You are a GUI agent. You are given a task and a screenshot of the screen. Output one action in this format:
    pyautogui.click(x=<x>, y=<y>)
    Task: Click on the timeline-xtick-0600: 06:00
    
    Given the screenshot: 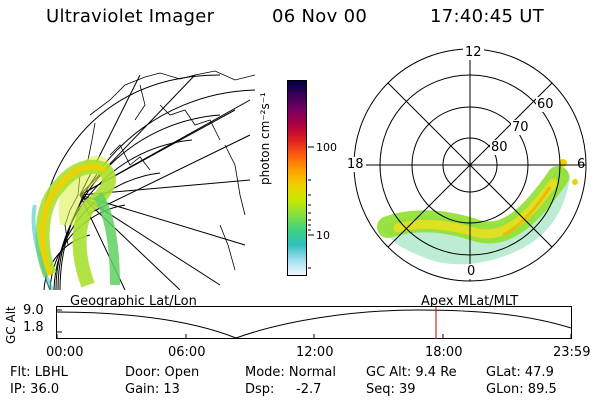 What is the action you would take?
    pyautogui.click(x=187, y=352)
    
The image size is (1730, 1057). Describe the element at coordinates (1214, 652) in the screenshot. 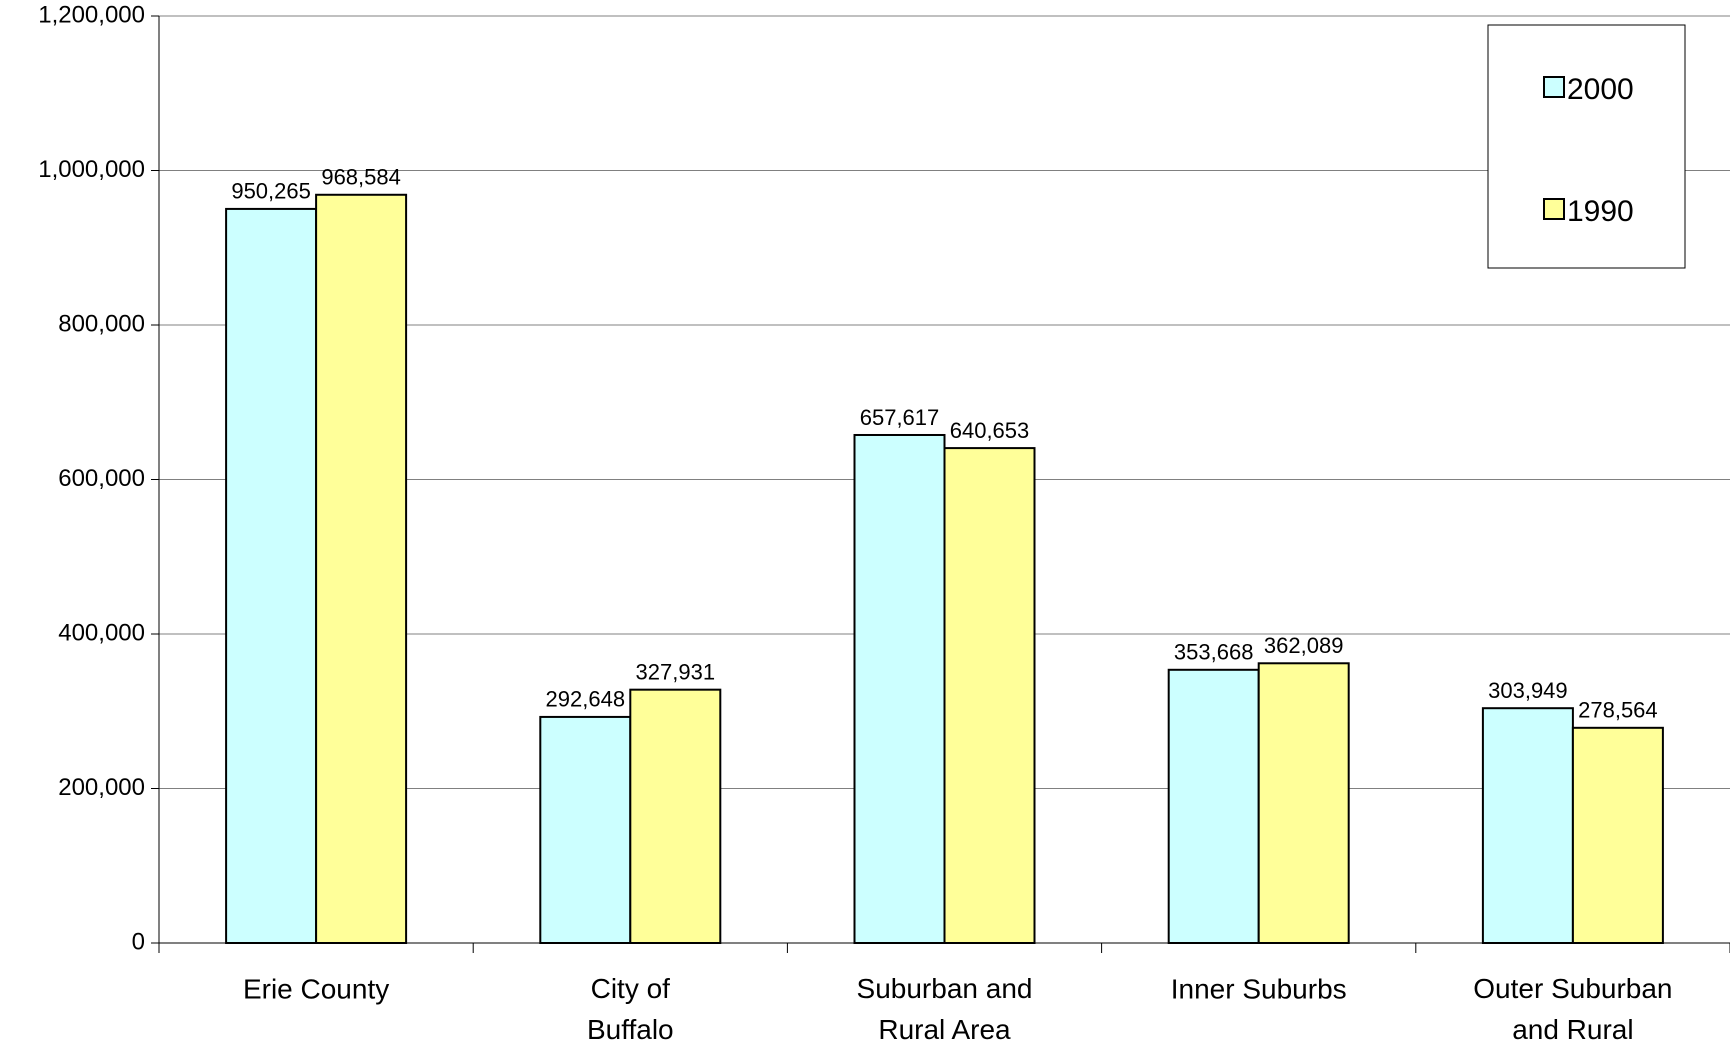

I see `data-label: 353,668` at that location.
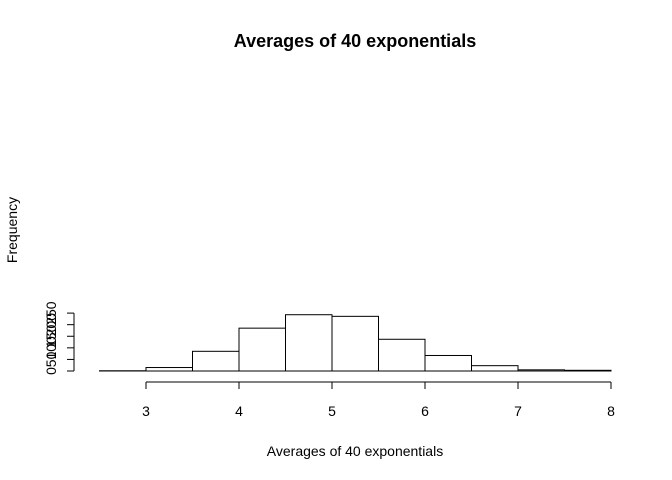  Describe the element at coordinates (51, 359) in the screenshot. I see `y-tick-label: 50` at that location.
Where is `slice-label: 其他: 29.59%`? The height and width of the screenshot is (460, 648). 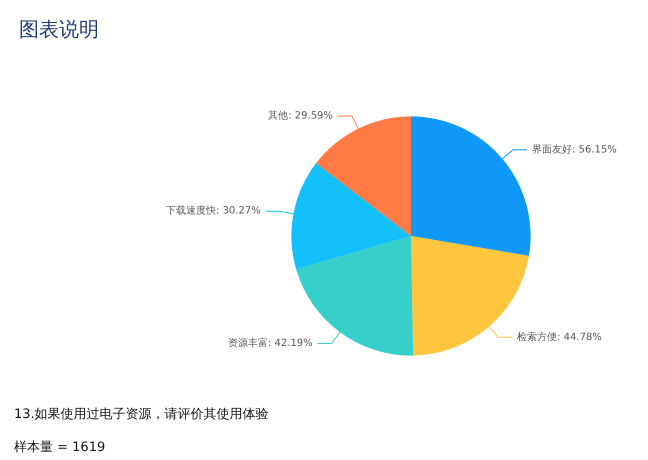 slice-label: 其他: 29.59% is located at coordinates (300, 116).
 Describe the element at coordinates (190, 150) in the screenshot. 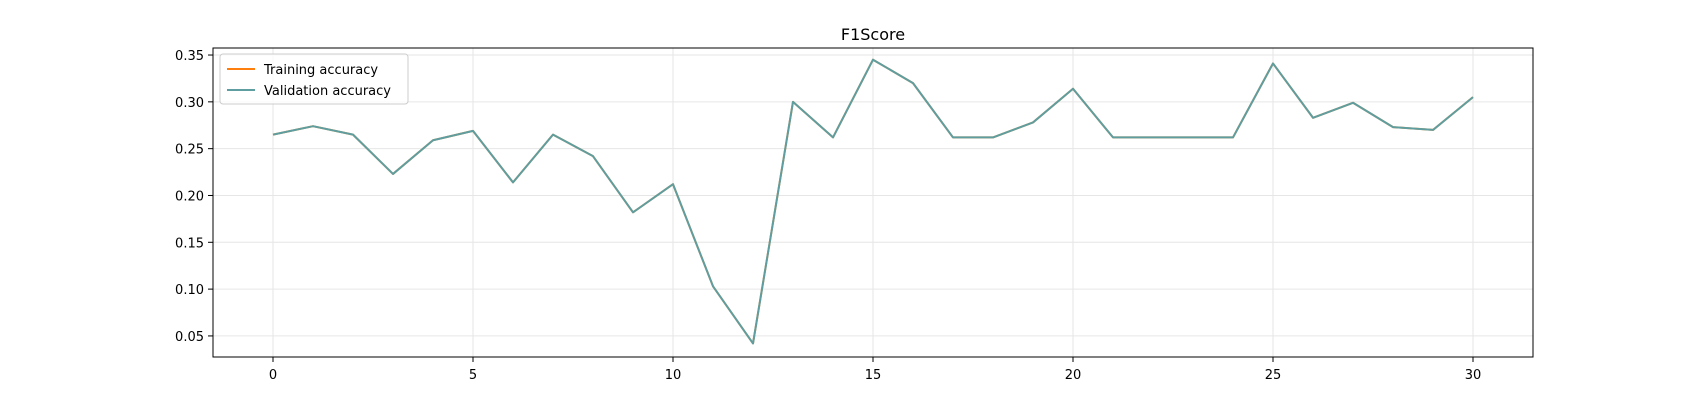

I see `y-tick-label: 0.25` at that location.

§ **Work to be completed**: Retype the rows word for word, from the line containing "Describe the element at coordinates (190, 150)" through the end of the rows. Leave the pictures out.

§ **Completed task**:
 Describe the element at coordinates (190, 150) in the screenshot. 

I see `y-tick-label: 0.25` at that location.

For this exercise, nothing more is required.